The final story introduces Darkseid’s half-Amazonian daughter, Grail. Yeah, I dunno. Still, DC seems committed to, in their words, “…preserving what makes our characters so iconic while never being too precious of the mythology…” I can’t wait to read more.
– Max Robinson
Written by Mike Olsen, Justin Hook, Chad Brewster, and Rachel Hastings
Art by Brad Rader, Tony Gennaro, Hector Reynoso, Frank Forte, Liza Epps, and Tyler Garrison
Colored by Derek Schroeder, Tony Gennaro, Paige Garrison, Kimball Shirley, and Anthony Aguinaldo
Lettered by Tony Gennaro and Frank Forte
We can ascribe any higher motive to FCBD we want, but at the end of the day it’s all lightweight promo work. Such is the case with this Bob’s Burgers book, which features no original content and is instead something of a sampler of Dynamite’s recent miniseries, an issue of which we have reviewed. Indeed, the ad on the back of the comic is for the Bob’s Burgers trade paperback. This issue is a solid pickup if you’ve never read any of the comics before, and it does feature more substance than the average FCBD fare, but it’s redundant if you’ve already read the miniseries. It’s still good writing and good art, but it’s disappointing that there’s nothing new and/or exclusive.
– David Lebovitz
Written by Duane Swierczynski, Dean Haspiel and Mark Waid, and Adam Christopher and Chuck Wendig
Art by Michael Gaydos and Kelly Fitzpatrick (colors), Dean Haspiel and Allen Passalaqua (colors), and David Williams (pencils) and Gary Martin (inks)

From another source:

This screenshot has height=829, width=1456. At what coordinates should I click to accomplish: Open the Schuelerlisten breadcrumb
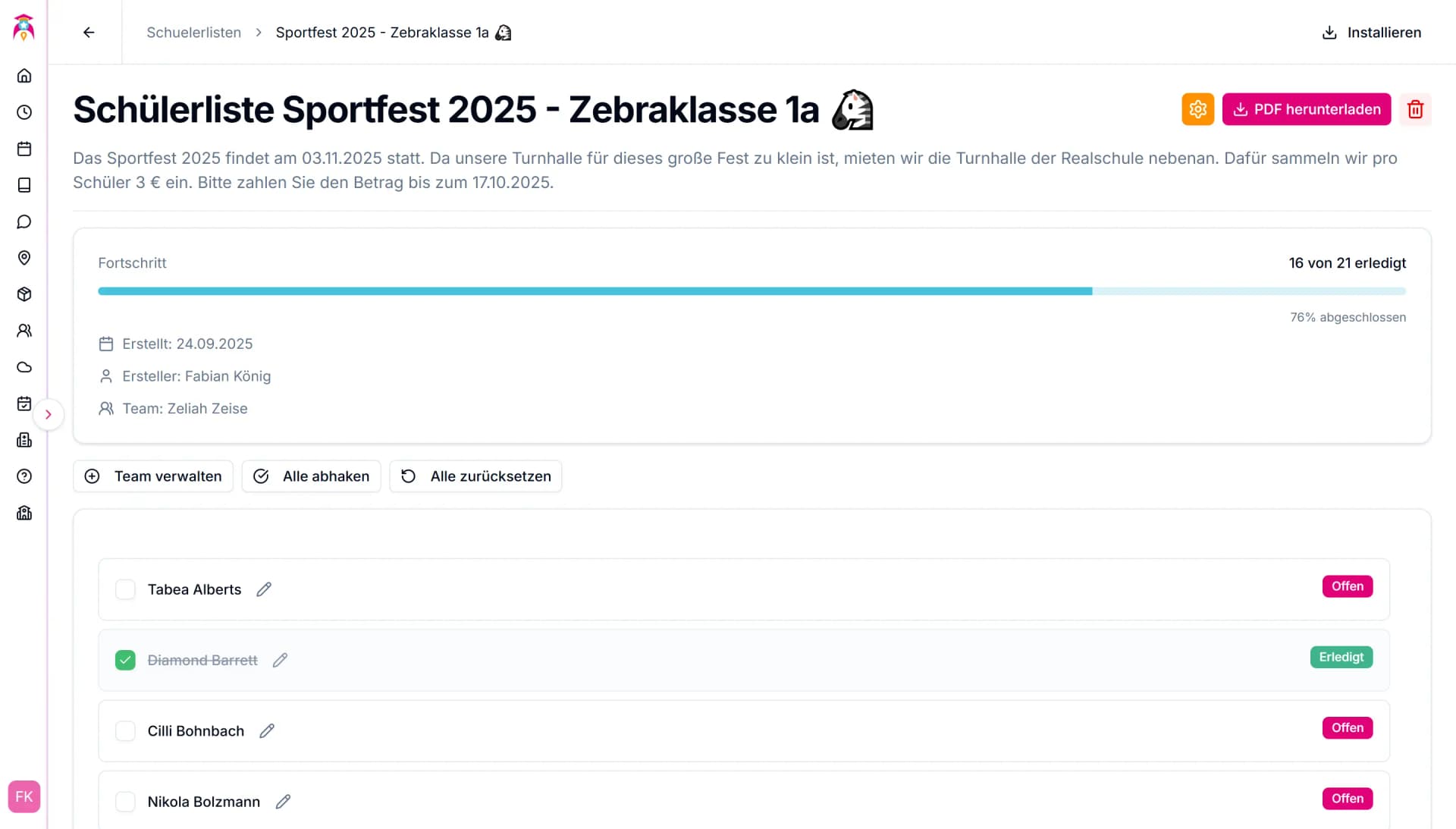coord(193,33)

Lettered by Rachel Deering and John Workman
Dark Circle Comics
Dark Circle’s FCBD offering was a sampler pack of content about three of their biggest characters: The Black Hood, the Fox, and the Shield. It’s not overly thorough; the Black Hood story, which is the most intriguing of the bunch, is the prologue of the first issue of the series, as is the Fox story, which I reviewed when it came out. The Shield stuff is a series of process shots and backmatter. But what the issue may lose in terms of complete stories, it more than makes up for in its demonstration of the breadth of tone in the publishing imprint.

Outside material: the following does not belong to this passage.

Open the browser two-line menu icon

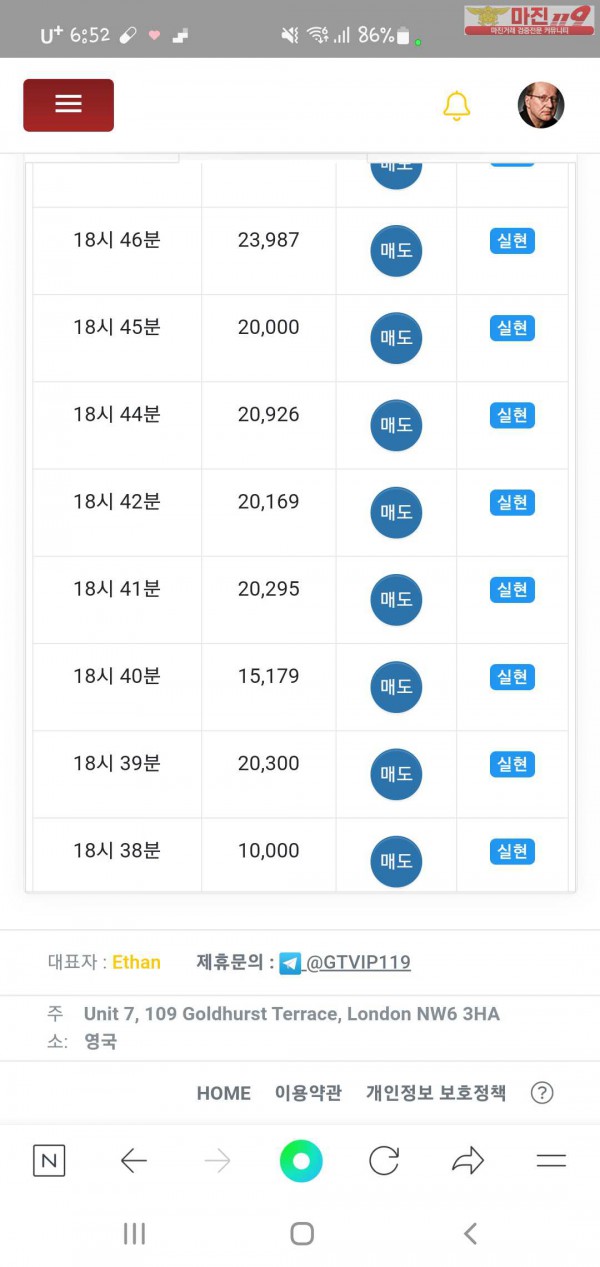tap(551, 1160)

I liked The Fox a lot because it had a classic, Silver Age feel to it, while still being modern. The Black Hood is a completely different genre, a gritty, bleak crime drama about a cop who loses everything in the line of duty. It’s a very different kind of story, but just as valid a take as anything else. The logline we’re given about the new Shield’s origin is great, and the art we’ve seen is dynamic and energetic. They’re all very disparate books, but they work in their own ways, and they’re broad enough to allow some potential (and seemingly inevitable) crossover.